Translation and cultural adaption
The process of translation and cultural adaptation brought some challenges, especially due to semantic equivalence (eg, do words mean the same thing) and idiomatic equivalence (eg, language used for casual communication),51 and some items needed rephrasing. The cognitive interviews were a guide for how to reword phrases for cultural adaptation. For instance, findings from the interviews revealed that the translation of ‘provider’ was perceived as the hospital or region, and instead the phrase ‘healthcare personnel’ was suggested. The expert panel advised additional changes in the wording of the instruction, response categories and items which further strengthened the content validity of the translated version of PCCQ.
Item and scale statistics
All response options were used for all items, which strengthens the validity and reliability in this sample.50 A ceiling effect was evident in 26 of 27 items. Ceiling effects are common in measures of patient’s subjective perception of the care experience, in particular, in questionnaires based on Likert-type response options.37 However, the distribution of item responses is highly dependent on the sample and can therefore vary between different settings or groups. It is possible that the ceiling effect is due to the patients participating in this study being satisfied with the continuity of their care. Notable are that since the subscales were skewed and the items were on ordinal level, subscale scores should be analysed using non-parametric analyses.
The PCCQ is currently constructed with a 5-point Likert-type scale, including the N/A option. The advantage of including N/A as a response option is that patients can use it when the item is not applicable to their situation instead of being forced to take a stand. This might result in fewer items being omitted.50 However, Streiner and colleagues argue against the use of ‘N/A’ as a response option since N/A implies that the patient has not taken a position on the statement, and from a psychometric view, the item still remains unanswered. Rather than using an N/A response option, the rule of thumb should be to use items that are relevant to the sample studied,50 which can be obtained by, for instance, the use of item banks.52 Even though not including a N/A option might result in patients omitting items that are not relevant to their situation, we recommend exclusion of the N/A option in future validations of the PCCQ.
Factor structure
The evaluation of the original factor structure demonstrated an acceptable model fit in all indices except RMSEA. Since the RMSEA was >0.06, some conceptually based revisions in the factor structure was advocated.41 53 The changes resulted in improved model fit, which indicates that the new factor structure of the revised PCCQ is a more accurate description of the concept of continuity of care, and the questionnaires’ ability to measure information transfer to patients, relations in hospital and management of communication has improved.
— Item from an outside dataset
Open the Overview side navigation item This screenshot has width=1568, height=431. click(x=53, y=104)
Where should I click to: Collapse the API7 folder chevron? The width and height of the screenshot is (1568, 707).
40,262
However, since it is the constructors’ advice to calculate the mean score rather than the sum score for the subscales, the changes in the subscales did not affect the scale score significantly.
The evaluation of the second-order factor model strengthens the construct validity and imply that all the six factors are relevant to the construct of continuity of care. This finding is in line with a recent concept analysis, proposing that continuity of care occurs only when all dimensions are aligned and integrated.54
Reliability
The ordinal alpha for the subscales was higher than the recommended >0.7.50 However, Streiner argues that alpha>0.9 may be a reflection of that some items are redundant.45 The subscales relations in hospital, relations in community and management of forms had an alpha higher than 0.9, and therefore deletion of items might be considered in any future validation. On the other hand, this problem was not addressed by the patients in the cognitive interviews. One important limitation with the alpha coefficient is the assumption that all factor loadings are the same for all items. It has therefore been criticised as a measure of both reliability and internal consistency.55 In contrast, composite reliability take consideration to the variation in factor loadings.46 47 In the present study, both ordinal alpha and composite reliability were similar. However, the traditional Cronbach alpha coefficient was lower than both ordinal alpha and composite reliability. This stresses the importance to use appropriate statistics for ordinal data.
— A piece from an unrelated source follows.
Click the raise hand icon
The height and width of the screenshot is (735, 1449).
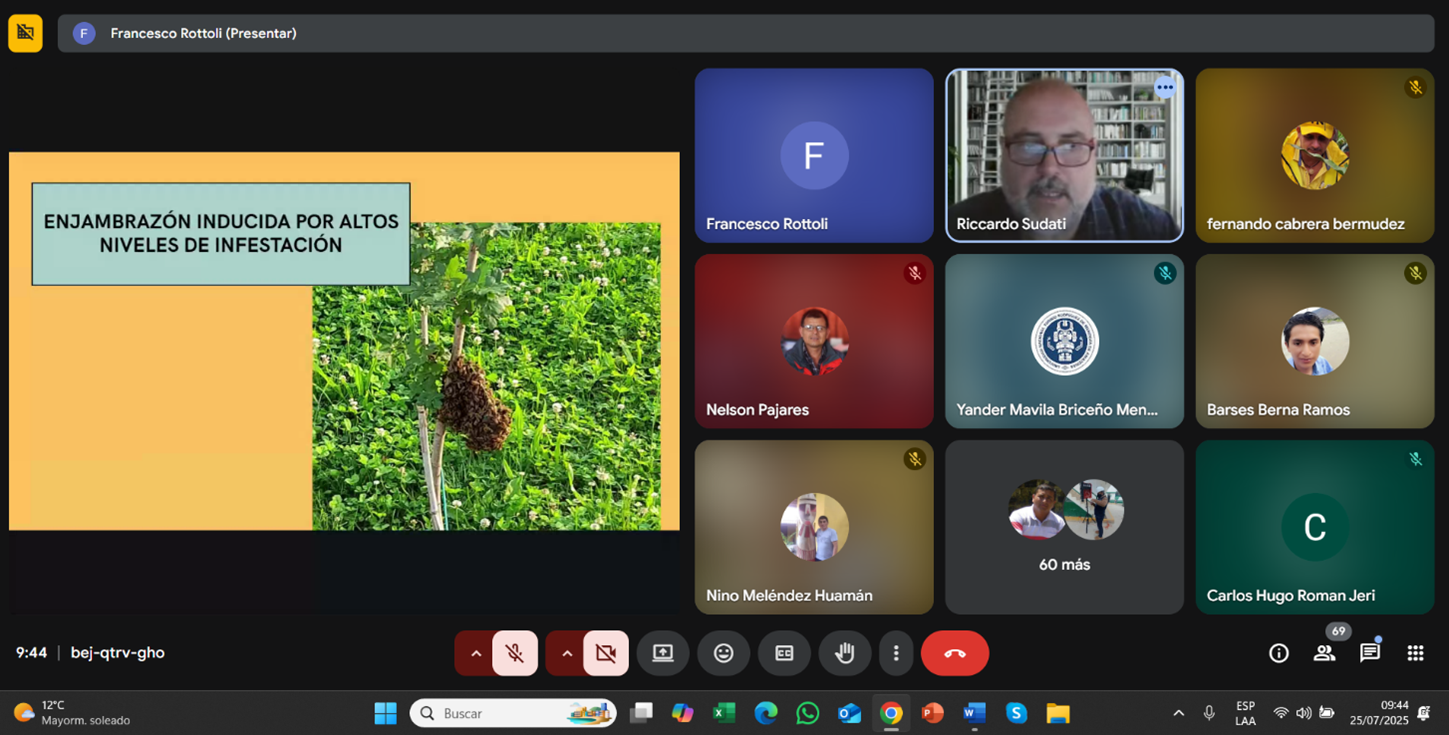[x=845, y=653]
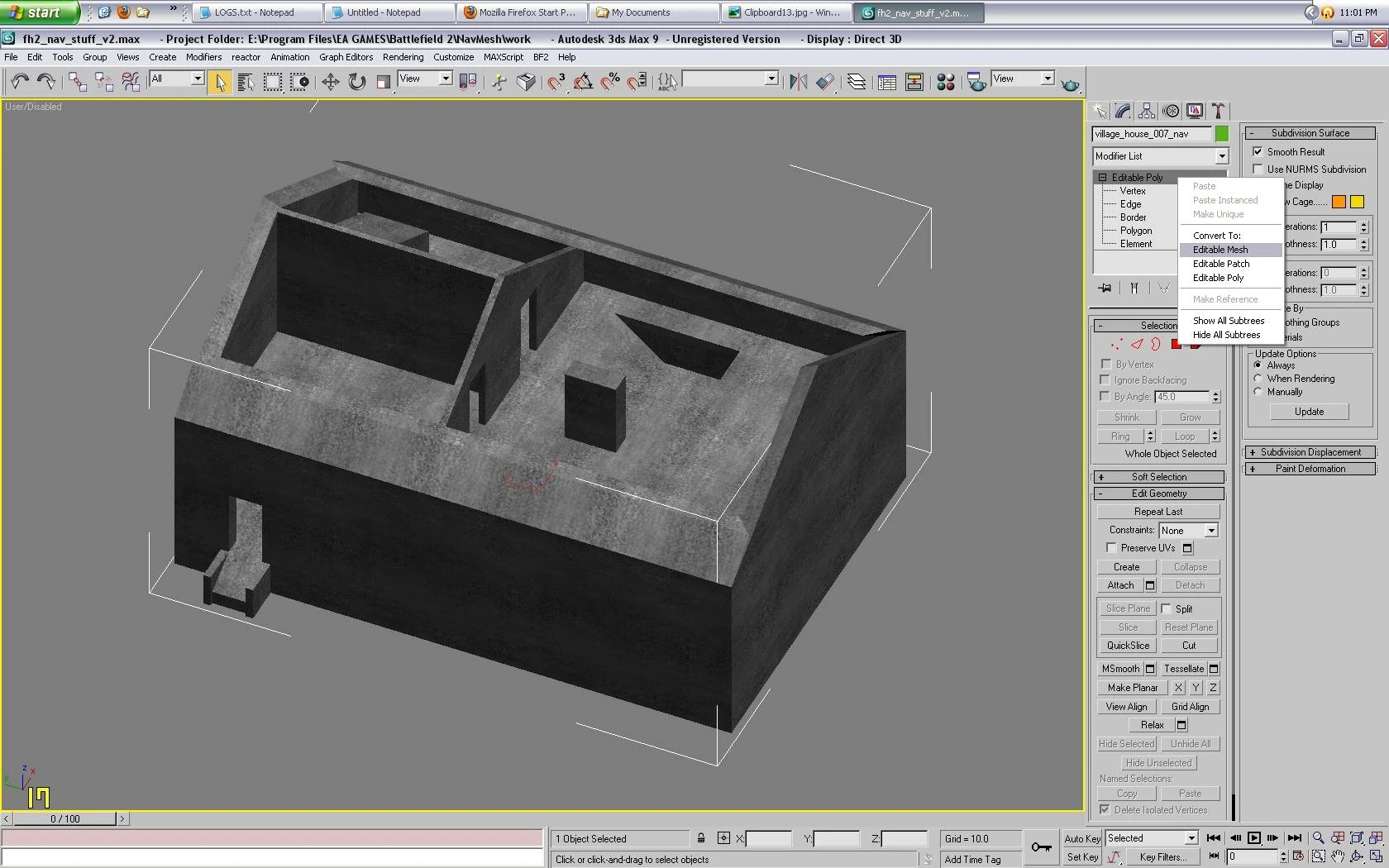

The analysis of test–retest reliability demonstrated satisfactory stability in this sample, indicating that any changes in the scale scores over time are due to changes of the perception of the continuity of care, not due to instable measures.
Methodological aspects
This study included a sufficiently large group for a CFA. Brown has shown in simulation studies that a sample size of 150–200 can be enough in non-complex models.31 The study population consisted of cardiac patients from various hospital settings and diagnoses, and the results therefore reflect a wide variety of experiences of continuity of care, which have advantages in terms of generalisability and usability of the questionnaire.
There were multiple sites including study participants. It can be seen as a strength of the study that different types of hospitals were included. On the other side, one can argue that this also might influence the independence of the data. However, the number of sites was too small for multilevel latent variable modelling.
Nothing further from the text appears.